Create a sub-folder (e.g. templates) to store the downloaded structures.

mkdir templates
cd templates

Download and analyse 4ode and 4odf using Pymol.

pymol

fetch 4ode, type=pdb1, async=0
fetch 4odf, type=pdb1, async=0
as cartoon
zoom vis

The fetch command of Pymol retrieves a structure from the RCSB PDB database. The async option enables/disables the asynchronous behavior of the download, or, in other words, if Pymol waits for the fetch command to finish before executing the next command. We set it to 0, as otherwise the two last commands will fail. The default set of coordinates downloaded by Pymol is that of the asymmetric unit (see here), the smallest portion of crystal structure to which symmetry operations can be applied to generate the complete unit cell, which is the crystal repeating unit. Sometimes the asymmetric unit contains several copies of the structure of interest, which can be tedious to handle when performing analyses. To circumvent this, the RCSB PDB asks the authors of each crystal structure to provide their interpretation of a biological unit, or the structure that is actually functionally active. This can be a simple monomer, or a multi-molecule assembly, such as in the case of viral capsids. Besides the biological unit assigned by the authors, the RCSB PDB has also software that automatically detects the biological unit. In the end, specifying type=pdb1 to Pymol requests the first biological unit of that particular structure, which is usually appropriate enough. For both 4ode and 4odf, there is only one protein molecule in the biological unit, which corresponds to chain A. The structures also contain additional molecules, such as the co-crystallized ligand, solvent, and other small leftovers of the crystallization process (e.g. SO₄). As these will not be needed for the modeling, remove them. Then, align the structures on each other using the align command.

remove solvent
remove het
align 4odf and name ca+c+n+o, 4ode and name ca+c+n+o, object=aln_4ode_4odf

Coincidentally, the two structures are roughly aligned already from the beginning. The align command in Pymol performs a sequence-based structure alignment, meaning it superimposes two structures after aligning their sequences to find equivalent pairs of atoms. As it is written above, the command will minimize the distances between all equivalent pairs of backbone atoms in the two structures, using 4ode as a reference. The sequence alignment is saved in a separate object, aln_4ode_4odf, that can also be visualized to give information on which atoms match which and where the biggest differences lie. The output of the alignment command is also worthy of reading:

Match: read scoring matrix.
Match: assigning 99 x 105 pairwise scores.
MatchAlign: aligning residues (99 vs 105)...
ExecutiveAlign: 396 atoms aligned.
ExecutiveRMS: 17 atoms rejected during cycle 1 (RMS=0.26).
ExecutiveRMS: 12 atoms rejected during cycle 2 (RMS=0.22).
ExecutiveRMS: 6 atoms rejected during cycle 3 (RMS=0.20).
ExecutiveRMS: 3 atoms rejected during cycle 4 (RMS=0.20).
ExecutiveRMS: 2 atoms rejected during cycle 5 (RMS=0.19).
Executive: RMS =    0.192 (356 to 356 atoms)
Executive: object "aln_4ode_4odf" created.

Why is there a different number of residues between the two structures?

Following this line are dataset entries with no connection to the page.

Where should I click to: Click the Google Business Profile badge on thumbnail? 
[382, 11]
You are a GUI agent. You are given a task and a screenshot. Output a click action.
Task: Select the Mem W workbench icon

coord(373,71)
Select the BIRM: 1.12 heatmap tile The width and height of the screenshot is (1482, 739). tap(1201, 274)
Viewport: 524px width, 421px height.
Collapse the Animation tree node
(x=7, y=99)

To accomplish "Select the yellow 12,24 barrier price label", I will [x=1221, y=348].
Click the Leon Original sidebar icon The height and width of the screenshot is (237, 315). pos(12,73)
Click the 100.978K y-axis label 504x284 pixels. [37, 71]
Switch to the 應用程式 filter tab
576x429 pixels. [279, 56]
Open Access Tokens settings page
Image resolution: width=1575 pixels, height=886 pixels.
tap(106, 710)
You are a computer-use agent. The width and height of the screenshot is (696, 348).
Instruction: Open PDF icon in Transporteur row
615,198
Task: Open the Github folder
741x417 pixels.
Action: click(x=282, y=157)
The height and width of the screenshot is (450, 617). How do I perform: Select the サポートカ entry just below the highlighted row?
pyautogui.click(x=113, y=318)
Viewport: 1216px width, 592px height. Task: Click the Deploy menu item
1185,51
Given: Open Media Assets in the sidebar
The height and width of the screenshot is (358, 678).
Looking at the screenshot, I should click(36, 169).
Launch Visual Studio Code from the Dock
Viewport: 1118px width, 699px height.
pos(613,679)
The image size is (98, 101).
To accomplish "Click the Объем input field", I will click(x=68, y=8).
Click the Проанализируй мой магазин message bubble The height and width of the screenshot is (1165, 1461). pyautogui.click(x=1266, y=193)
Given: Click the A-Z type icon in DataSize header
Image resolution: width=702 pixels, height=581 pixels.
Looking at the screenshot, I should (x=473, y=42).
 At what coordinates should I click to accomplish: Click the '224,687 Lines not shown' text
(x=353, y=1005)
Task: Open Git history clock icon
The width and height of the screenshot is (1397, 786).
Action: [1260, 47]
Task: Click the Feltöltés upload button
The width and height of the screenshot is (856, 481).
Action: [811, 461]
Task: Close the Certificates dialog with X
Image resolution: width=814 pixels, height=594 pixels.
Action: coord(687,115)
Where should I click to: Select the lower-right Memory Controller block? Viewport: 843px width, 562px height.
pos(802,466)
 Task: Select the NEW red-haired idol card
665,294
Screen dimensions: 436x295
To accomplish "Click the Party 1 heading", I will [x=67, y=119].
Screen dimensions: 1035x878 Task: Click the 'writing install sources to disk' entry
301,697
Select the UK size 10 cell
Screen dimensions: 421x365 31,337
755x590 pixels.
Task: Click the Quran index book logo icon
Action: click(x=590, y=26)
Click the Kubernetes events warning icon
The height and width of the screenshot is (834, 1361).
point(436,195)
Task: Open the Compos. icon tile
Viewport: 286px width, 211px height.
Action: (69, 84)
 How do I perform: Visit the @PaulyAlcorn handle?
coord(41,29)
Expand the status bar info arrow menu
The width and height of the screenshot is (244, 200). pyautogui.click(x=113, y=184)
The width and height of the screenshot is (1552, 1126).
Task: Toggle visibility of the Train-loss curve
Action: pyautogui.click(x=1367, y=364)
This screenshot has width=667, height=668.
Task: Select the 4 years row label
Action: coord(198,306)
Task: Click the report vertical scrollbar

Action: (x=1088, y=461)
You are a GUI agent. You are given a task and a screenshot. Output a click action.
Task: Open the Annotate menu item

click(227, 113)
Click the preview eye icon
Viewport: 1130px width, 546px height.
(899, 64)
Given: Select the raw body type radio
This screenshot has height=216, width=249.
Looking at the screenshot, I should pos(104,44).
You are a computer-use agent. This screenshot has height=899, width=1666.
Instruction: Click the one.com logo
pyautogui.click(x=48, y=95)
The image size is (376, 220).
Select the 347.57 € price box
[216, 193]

The align command aligns the minimum number of common atoms (99 x 4 = 396) between the structures and iteratively removes outliers, those that contribute the most to the RMS value, in order to optimize the superimposition. The default number of cycles is 5, but this can be controlled with the cycles option (e.g. cycles=1). This is sometimes useful to obtain a proper full-structure RMS value, since there is no control over which atoms are effectively removed; i.e. different pairs of structures can, and will likely have, different outliers that make comparisons between RMS values wrong. In this case, since there is only one comparison to make and the initial RMS is already extremely low (0.26Å), controlling the number of cycles is a futile exercise.

Besides observing and analyzing the structures, Pymol provides information about the superimposition in the sequence viewer. To access it, click the S icon on the bottom right corner of the viewer window or click on Display -> Sequence on the menu bar. The residues are represented in one-letter notation and gaps in the sequence alignment (if the object is active) are represented as dashes. Residues whose atoms have been removed during the iterative optimization of the superimposition are colored gray. This allows users to quickly check which regions are not matching. Note though that the align command performs a pairwise sequence alignment, and that if you have done multiple alignments you should check each one separately.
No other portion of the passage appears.